*Written tasks*.
1. In the camera thread, which camera does the poster who suggests a good quality compact say they own?
2. Revise the part of the camera thread that opens with the words containing "In this instance, it's" and closes with "have been fucked.", putting "pony" in place of "horse".
3. Recast the camera thread's paragraph beginning "Alrighty then. Pentax/Olympus DSLRs" as a short bulleted list that keeps its main facts.

*Passage shown*.
+===+

In this instance, it's probably a good thing: I'm not very techie at all I'm afraid so something user-friendly would be ideal.



Johnny Canuck2 said:


> Some, otoh, aren't.
> 
> e.g. If you ask Horsie if he's blurry, he'll say: "Neigh!"



Nice colours. If I tried to take a shot like that before my old cam borked and the horse made any kind of random movement, the whole shot would have been fucked.


----------



## Refused as fuck (Aug 27, 2009)

Doesn't really sound like you want a DSLR to me either, Madusa. I could be wrong.


----------



## Madusa (Aug 27, 2009)

Refused as fuck said:


> Doesn't really sound like you want a DSLR to me either, Madusa. I could be wrong.



That's why I started this thread: TELL me what I want/need... camera wise, smart alec!


----------



## Refused as fuck (Aug 27, 2009)




----------



## Madusa (Aug 27, 2009)

God. You're such a tool 

Get off my thread you dildo!


----------



## Refused as fuck (Aug 27, 2009)

I'd suggest a good quality compact, possibly a bridge if you're interested in learning how to use manual featues. I have an LX3 and it's good for control and picture quality but the lack of zoom will frustrate you based on what you've said.


----------



## Madusa (Aug 27, 2009)

Refused as fuck said:


> I'd suggest a good quality compact, possibly a bridge if you're interested in learning how to use manual featues. I have an LX3 and it's good for control and picture quality but the lack of zoom will frustrate you based on what you've said.



A helpful post! 



I'm deffo willing to learn with whatever I get, I'm not a dunce. That's the whole point in getting a more decent camera. I'm looking forward to experimenting with the photos I take in ways my compact never really allowed me to. So you reckon I should take it to the Bridge? 

Hmm, yeah I'm not very techie but I get on well with my housemate's dSLR and have managed to take pics exactly how I envisage them in my mind iyswim. Something I've never quite been able to carry off with my compact cos of it's limitations so was looking forward to playing around with my own entry level dslr y'see?


----------



## Refused as fuck (Aug 27, 2009)

Alrighty then. Pentax/Olympus DSLRs will be cheap, but you'll probably get on better with an entry level Canon or Nikon. I'm not sure about Nikon's, but a Canon 450D might be your thing, you might get a decent 2nd hand price on eBay from someone upgrading and getting rid of surplus lenses as well. If you can stretch your budget the G1 might be better for your tiny hands.

Or a handbag.


----------



## Madusa (Aug 27, 2009)

+===+

(Rows from a dataset)
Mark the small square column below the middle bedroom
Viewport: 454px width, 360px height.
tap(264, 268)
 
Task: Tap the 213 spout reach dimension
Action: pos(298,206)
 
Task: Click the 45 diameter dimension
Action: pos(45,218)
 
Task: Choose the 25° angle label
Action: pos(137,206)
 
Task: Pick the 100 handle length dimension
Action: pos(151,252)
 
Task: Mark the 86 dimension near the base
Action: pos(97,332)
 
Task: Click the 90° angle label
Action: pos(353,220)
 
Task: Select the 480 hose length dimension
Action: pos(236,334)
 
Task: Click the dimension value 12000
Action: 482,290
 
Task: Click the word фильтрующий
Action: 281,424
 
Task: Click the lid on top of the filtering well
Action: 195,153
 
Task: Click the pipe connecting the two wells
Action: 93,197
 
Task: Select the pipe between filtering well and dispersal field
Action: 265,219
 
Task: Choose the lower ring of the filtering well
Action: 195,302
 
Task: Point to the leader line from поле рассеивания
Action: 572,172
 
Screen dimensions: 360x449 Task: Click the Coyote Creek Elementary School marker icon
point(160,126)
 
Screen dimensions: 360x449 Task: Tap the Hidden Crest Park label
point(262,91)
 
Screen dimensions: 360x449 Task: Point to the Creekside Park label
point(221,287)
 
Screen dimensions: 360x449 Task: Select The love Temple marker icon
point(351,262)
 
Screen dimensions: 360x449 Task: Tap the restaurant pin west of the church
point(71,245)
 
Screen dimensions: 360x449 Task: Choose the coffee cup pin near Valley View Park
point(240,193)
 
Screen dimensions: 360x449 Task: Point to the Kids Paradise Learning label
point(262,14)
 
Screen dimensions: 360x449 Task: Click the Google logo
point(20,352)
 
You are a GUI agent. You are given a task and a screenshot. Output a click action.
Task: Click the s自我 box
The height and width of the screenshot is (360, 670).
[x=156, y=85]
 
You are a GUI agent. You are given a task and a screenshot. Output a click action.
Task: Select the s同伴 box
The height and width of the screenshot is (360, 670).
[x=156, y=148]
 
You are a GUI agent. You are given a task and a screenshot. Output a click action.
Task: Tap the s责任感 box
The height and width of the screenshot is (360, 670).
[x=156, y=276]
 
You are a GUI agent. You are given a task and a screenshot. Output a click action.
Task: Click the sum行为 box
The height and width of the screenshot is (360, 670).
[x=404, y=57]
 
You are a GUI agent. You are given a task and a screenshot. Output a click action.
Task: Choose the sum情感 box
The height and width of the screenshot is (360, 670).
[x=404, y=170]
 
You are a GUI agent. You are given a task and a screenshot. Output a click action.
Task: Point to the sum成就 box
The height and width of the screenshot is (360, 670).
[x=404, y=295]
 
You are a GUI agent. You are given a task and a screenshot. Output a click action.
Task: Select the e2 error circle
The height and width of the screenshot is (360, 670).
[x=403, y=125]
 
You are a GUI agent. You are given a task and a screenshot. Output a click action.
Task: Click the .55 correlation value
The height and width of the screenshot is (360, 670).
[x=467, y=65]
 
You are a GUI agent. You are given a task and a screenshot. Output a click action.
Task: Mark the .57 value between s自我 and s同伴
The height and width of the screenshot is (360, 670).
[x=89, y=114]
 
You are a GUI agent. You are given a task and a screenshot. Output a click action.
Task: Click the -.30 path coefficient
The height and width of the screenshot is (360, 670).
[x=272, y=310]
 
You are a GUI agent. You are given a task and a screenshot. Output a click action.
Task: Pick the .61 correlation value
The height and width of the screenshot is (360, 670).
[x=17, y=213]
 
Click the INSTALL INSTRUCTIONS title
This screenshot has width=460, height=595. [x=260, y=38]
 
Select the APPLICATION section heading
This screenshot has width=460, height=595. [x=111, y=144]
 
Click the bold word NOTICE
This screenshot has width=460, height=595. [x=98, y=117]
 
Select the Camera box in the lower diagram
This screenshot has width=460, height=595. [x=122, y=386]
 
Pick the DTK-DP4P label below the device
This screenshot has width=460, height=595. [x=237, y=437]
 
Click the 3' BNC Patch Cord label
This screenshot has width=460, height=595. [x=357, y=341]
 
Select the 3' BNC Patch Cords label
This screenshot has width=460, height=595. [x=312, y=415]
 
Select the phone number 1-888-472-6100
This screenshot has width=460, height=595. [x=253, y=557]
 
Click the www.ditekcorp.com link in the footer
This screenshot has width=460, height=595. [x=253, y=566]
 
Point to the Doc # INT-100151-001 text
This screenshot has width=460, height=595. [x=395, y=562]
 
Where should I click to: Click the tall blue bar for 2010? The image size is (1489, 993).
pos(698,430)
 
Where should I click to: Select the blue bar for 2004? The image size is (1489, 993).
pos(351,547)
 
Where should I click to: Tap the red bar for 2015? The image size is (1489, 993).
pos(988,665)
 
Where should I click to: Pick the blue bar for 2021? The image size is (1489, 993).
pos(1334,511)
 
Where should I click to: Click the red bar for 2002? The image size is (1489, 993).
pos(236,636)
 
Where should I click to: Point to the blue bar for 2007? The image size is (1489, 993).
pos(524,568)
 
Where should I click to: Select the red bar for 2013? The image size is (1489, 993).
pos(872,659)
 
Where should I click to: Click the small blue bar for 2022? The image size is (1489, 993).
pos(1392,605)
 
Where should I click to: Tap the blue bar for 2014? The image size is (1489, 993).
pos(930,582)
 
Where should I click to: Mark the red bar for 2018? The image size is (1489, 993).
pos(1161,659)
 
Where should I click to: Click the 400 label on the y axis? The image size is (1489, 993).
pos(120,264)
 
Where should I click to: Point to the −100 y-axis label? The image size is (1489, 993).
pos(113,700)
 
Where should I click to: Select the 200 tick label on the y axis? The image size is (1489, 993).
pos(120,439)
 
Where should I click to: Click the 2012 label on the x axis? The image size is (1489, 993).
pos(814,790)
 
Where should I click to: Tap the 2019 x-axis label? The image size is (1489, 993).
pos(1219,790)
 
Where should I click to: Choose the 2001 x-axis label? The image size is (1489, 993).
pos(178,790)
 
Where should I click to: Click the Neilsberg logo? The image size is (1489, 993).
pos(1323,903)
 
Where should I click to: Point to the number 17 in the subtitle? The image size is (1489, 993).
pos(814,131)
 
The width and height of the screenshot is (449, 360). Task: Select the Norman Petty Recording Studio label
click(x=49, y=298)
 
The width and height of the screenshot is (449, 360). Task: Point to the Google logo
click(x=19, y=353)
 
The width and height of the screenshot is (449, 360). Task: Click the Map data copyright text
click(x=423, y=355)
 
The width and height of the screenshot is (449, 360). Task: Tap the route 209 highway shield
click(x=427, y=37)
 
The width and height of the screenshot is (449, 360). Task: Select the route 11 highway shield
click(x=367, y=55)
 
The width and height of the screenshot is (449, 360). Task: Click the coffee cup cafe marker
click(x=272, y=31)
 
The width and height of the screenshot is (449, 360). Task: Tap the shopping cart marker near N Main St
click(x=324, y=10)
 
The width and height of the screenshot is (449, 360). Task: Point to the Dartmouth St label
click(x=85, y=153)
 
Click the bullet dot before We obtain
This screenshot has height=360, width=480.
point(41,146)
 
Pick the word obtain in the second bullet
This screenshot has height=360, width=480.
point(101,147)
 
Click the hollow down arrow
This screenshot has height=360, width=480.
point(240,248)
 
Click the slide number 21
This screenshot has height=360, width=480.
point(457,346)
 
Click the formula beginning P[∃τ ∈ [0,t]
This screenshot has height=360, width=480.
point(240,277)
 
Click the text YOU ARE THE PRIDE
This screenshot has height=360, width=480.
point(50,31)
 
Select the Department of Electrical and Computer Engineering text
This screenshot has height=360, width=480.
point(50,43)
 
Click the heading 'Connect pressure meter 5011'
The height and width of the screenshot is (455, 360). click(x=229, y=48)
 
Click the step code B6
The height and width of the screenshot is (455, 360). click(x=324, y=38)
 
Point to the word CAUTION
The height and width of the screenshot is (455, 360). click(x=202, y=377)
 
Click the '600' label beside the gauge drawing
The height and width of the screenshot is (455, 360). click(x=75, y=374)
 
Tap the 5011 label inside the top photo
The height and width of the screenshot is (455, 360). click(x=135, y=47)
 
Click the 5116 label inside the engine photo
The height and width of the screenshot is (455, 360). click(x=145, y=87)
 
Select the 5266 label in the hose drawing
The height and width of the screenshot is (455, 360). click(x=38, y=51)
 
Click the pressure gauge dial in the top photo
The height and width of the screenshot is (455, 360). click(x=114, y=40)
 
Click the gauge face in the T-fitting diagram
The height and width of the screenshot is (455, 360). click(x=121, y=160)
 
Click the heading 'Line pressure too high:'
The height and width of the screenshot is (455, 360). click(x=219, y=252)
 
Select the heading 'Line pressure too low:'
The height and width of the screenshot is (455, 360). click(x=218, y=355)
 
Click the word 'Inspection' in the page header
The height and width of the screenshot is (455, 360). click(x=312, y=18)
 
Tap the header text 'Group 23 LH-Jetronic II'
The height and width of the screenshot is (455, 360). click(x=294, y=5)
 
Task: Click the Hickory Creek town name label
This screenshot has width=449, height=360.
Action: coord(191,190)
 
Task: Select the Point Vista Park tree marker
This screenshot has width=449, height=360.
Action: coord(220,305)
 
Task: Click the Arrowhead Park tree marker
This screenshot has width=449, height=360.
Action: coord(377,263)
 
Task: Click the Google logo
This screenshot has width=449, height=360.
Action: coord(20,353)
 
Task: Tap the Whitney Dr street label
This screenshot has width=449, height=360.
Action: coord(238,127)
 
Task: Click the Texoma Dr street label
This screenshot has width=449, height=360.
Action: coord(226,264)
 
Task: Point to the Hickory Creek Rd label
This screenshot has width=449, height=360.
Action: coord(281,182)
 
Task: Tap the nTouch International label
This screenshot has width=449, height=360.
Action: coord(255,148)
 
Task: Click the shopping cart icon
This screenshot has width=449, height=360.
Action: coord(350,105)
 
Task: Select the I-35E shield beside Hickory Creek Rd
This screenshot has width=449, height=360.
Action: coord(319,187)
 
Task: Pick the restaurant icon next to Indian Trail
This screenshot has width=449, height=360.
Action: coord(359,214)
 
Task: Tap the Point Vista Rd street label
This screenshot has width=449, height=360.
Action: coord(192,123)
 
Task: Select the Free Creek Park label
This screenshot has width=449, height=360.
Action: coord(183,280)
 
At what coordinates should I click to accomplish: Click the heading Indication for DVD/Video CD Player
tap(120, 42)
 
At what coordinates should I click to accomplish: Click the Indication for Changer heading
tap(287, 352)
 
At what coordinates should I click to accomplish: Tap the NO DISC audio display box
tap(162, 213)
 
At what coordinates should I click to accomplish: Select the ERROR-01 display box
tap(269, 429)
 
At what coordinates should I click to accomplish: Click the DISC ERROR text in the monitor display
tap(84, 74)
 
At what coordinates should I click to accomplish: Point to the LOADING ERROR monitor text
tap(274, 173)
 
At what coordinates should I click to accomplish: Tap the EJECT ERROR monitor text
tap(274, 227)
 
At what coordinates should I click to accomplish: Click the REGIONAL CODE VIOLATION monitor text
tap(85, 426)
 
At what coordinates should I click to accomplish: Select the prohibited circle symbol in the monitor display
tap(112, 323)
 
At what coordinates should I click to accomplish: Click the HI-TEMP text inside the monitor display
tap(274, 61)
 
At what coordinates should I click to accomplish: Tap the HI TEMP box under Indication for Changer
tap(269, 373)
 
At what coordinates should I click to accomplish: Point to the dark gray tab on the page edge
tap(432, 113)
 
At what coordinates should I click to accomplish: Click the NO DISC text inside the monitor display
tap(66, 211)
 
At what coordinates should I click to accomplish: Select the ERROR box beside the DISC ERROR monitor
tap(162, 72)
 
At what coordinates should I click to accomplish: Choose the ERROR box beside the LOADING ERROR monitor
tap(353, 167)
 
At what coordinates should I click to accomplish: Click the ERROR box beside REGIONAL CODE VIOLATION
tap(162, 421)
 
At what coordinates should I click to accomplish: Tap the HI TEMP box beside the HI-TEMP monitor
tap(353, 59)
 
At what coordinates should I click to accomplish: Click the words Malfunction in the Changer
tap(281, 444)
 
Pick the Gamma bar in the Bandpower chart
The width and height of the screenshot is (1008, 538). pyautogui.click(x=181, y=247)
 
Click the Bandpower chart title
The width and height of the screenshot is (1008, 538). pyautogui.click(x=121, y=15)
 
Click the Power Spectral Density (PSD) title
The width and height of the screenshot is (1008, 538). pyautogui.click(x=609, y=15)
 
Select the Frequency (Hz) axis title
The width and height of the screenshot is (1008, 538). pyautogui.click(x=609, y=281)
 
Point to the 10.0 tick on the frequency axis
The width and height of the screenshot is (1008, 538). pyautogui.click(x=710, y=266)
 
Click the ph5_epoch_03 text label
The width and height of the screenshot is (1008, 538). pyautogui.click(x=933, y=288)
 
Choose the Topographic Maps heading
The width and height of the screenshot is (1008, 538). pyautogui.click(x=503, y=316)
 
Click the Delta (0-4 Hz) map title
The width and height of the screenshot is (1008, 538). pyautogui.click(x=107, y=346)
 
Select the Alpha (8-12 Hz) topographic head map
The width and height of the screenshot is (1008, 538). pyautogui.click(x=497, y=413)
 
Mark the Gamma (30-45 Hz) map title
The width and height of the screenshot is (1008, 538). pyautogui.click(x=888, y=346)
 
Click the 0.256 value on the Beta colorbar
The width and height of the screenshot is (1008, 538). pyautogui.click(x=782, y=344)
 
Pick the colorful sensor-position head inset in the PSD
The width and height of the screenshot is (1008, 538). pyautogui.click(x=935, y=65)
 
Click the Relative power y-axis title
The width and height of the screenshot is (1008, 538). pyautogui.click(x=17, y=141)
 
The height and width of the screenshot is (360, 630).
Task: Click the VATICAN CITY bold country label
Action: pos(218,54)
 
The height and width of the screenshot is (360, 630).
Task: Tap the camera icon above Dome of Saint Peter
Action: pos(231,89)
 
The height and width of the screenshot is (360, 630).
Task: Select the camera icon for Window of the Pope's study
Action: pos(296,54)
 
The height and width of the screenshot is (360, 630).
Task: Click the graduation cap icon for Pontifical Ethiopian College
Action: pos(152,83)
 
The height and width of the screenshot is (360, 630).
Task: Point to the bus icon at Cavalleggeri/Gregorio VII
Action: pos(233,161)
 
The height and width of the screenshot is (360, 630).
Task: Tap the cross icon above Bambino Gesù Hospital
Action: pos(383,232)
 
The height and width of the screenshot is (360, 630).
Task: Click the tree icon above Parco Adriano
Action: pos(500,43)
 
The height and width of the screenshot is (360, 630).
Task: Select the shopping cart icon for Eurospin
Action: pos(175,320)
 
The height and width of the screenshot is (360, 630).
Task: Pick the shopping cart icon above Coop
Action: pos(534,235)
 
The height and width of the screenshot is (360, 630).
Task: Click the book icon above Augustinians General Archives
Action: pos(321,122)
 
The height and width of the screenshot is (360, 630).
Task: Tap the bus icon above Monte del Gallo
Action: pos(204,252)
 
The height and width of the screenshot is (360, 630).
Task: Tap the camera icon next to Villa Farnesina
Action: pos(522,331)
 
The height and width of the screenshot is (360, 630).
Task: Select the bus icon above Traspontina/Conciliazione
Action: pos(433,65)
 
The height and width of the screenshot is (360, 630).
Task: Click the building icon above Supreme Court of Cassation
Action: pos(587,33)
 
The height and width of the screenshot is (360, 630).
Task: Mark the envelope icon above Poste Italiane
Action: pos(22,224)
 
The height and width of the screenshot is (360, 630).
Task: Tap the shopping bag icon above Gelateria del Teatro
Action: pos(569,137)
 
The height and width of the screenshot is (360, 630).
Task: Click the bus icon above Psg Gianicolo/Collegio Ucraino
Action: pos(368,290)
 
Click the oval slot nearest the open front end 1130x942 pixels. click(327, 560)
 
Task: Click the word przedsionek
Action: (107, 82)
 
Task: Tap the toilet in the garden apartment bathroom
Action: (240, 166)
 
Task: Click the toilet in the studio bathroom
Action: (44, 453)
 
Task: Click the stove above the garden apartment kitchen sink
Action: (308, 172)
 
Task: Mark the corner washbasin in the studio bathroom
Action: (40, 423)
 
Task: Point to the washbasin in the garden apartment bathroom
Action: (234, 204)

+===+

*Complete answers*.
1. An LX3.

2.
In this instance, it's probably a good thing: I'm not very techie at all I'm afraid so something user-friendly would be ideal.



Johnny Canuck2 said:


> Some, otoh, aren't.
> 
> e.g. If you ask Horsie if he's blurry, he'll say: "Neigh!"



Nice colours. If I tried to take a shot like that before my old cam borked and the pony made any kind of random movement, the whole shot would have been fucked.

3.
- Pentax and Olympus DSLRs will be cheap, but an entry-level Canon or Nikon will probably suit you better.
- The poster is unsure about Nikon, but a Canon 450D might suit you.
- A decent secondhand price might be found on eBay from someone who is upgrading and selling surplus lenses as well.
- If the budget can stretch, the G1 might be better for tiny hands.